Designed to encourage more women to be active in unions, the Anna Stewart Memorial Project (ASMP), which is running from October 12 - 23, is a structured, two week long skills development and leadership program designed and run by the VTHC's wonderful We Are Union Women team. The interactive workshops will be online via Zoom. The 15 workshops cover a range of topics including:

  • Sexual Harassment and Gendered Violence at Work
  • Union Women’s History Insecure Work, Covid19 and the Impact on Women Workers
  • Superannuation
  • The industrial relations system
  • Women in Bargaining
  • and much more

If you see a workshop that you would like to participate in but just can’t fit it in, many of the ASMP workshops will be recorded and available on the We Are Union Women Facebook page. 

The ASMP is free and open to any woman who is a member of her union and would like to participate. Women can register and attend as many workshops as they like which means being able to tailor the program to fit specific skills, interests, and schedule. If a participant would like to receive a certificate of completion for the Anna Stewart Memorial Project then she will need to attend at least five workshops over the course of the two week program. A participant can choose any five workshops - none is compulsory.  Women who have access to union training leave in their workplace agreement can apply for this leave to attend the ASMP. For more information on how to apply for union training leave contact the union. Check out the ASPM program and register for workshops here. For more information email Jodie at: jpeskett@vthc.org.au

Reminder to Gig workers: complete our survey now! 

Two weeks ago the VTHC Young Workers Team launched a new survey to get the views of gig workers. The Daniel Andrews State government wants to take action to better regulate gig platforms, following the findings of a major report into the gig economy. It's a chance to fix the wage violations, dodgy employment arrangements, and unsafe working conditions plaguing the gig economy in Victoria. 

The State Government will soon decide what recommendations it plans to pursue, and it is crucial to ensure that those changes are in line with what affected workers want. So the VTHC’s Young Workers Centre Gig Economy Survey for any worker who currently or has previously used online apps and platforms to find work; from transport and delivery platforms like Uber and Deliveroo, to health and caring work on platforms like Mable and Care.com, to ‘odd jobs’ platforms like Airtasker.

If that’s you - fill in the survey to tell the government how you want your working life to be improved, and together the VTHC will fight to make sure it happens. For those with friends or family members who work in the sector: tell them about the survey too. 

Asbestos news  

James Hardie stops funding asbestos research

Each year in Australia approximately 700 people still die a terrible death from mesothelioma.
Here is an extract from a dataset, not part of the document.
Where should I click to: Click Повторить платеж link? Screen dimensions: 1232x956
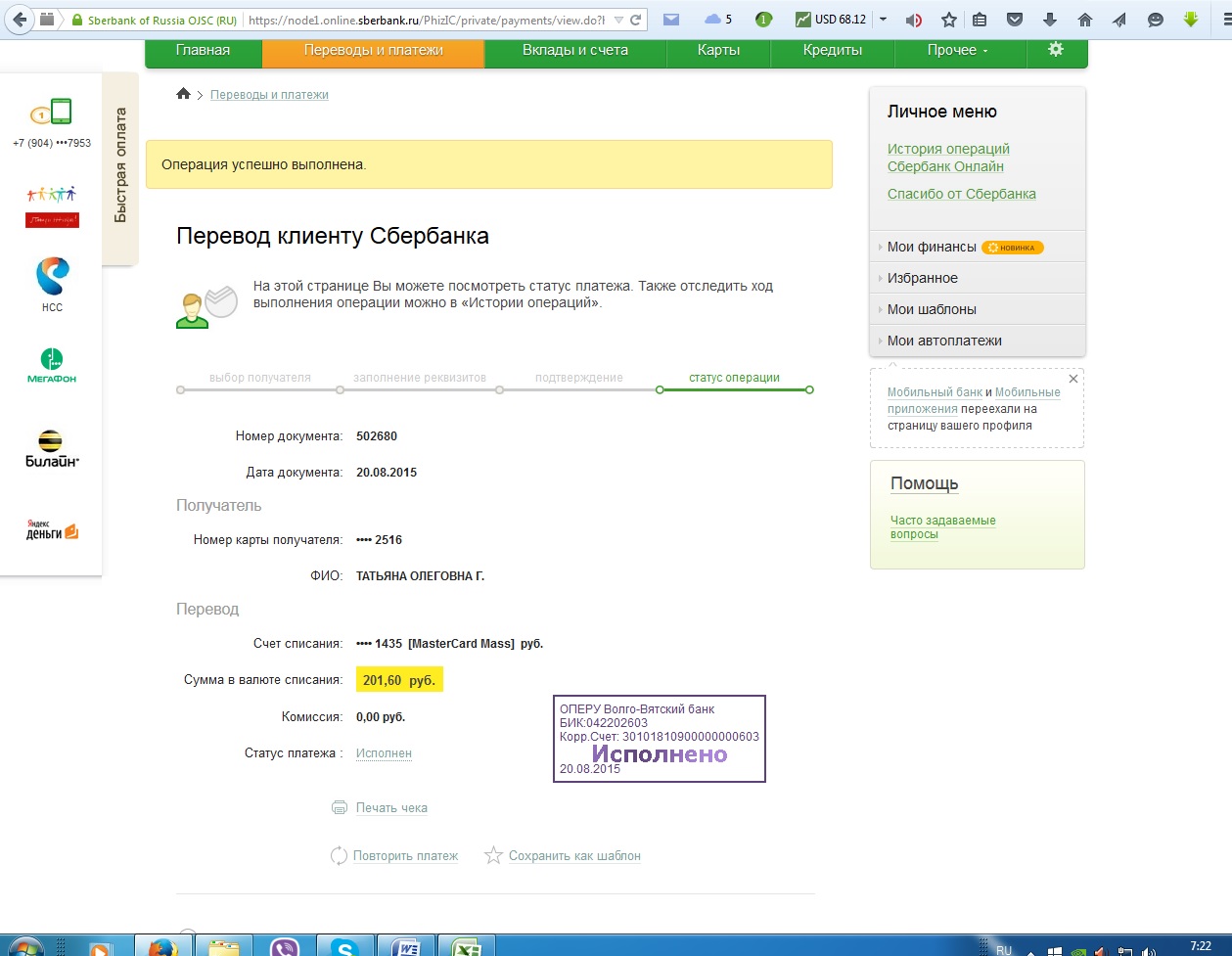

In an article in The Financial Review it has been revealed that James Hardie is no longer paying an annual $500,000 paid towards funding research into a treatment and cure. That funding was part of a 10-year agreement with the Australian government, which concluded in 2018 - and the moment it did, the funding ceased.  The amount is not great – so why would the company not just continue to provide the funds? In fact CSR, the other major asbestos manufacturer in Australia at the time, has increased its contributions to research by 50 per cent. Read more: James Hardie stopped funding asbestos research the moment it could. The Financial Review 

US: Asbestos Ban Bill update

Hopes were dashed on September 29, 2020 when the House of Representatives failed to pass a bill – H. R. 1603 – banning asbestos in the US. Commentators from the Democratic Party claimed that the bill’s progress had been stalled by Republicans over potential legal ramifications the legislation might have had on toxic talc lawsuits. Expressing his disappointment over this turn in events, Frank Pallone Jr., Chairman of the Energy and Commerce Committee, said: “Everyone should be able to support a ban on this known carcinogen, which has no place in our consumer products or processes. More than 40,000 Americans die every year from asbestos exposure, but Republicans are willing to look the other way.”
Read more: Asbestos ban stalls in Congress amid partisan fight, The Hill. Source: IBAS 

More information on Asbestos: In the workplace and In the Home

International union news

UK: Government admits COVID airborne transmission risk

A UK government COVID-19 prevention strategy based on an assumption the disease was transmitted by close contact with viral-loaded droplets was wrong, latest Public Health England (PHE) guidance suggests. The 2m and 1m+ social distancing rules and recommendations limited the best respirators to those in the immediate vicinity of infected individuals or using ‘aerosol generating procedures’ meant only a small proportion of workers were provided the more effective respirators and other stringent protective measures.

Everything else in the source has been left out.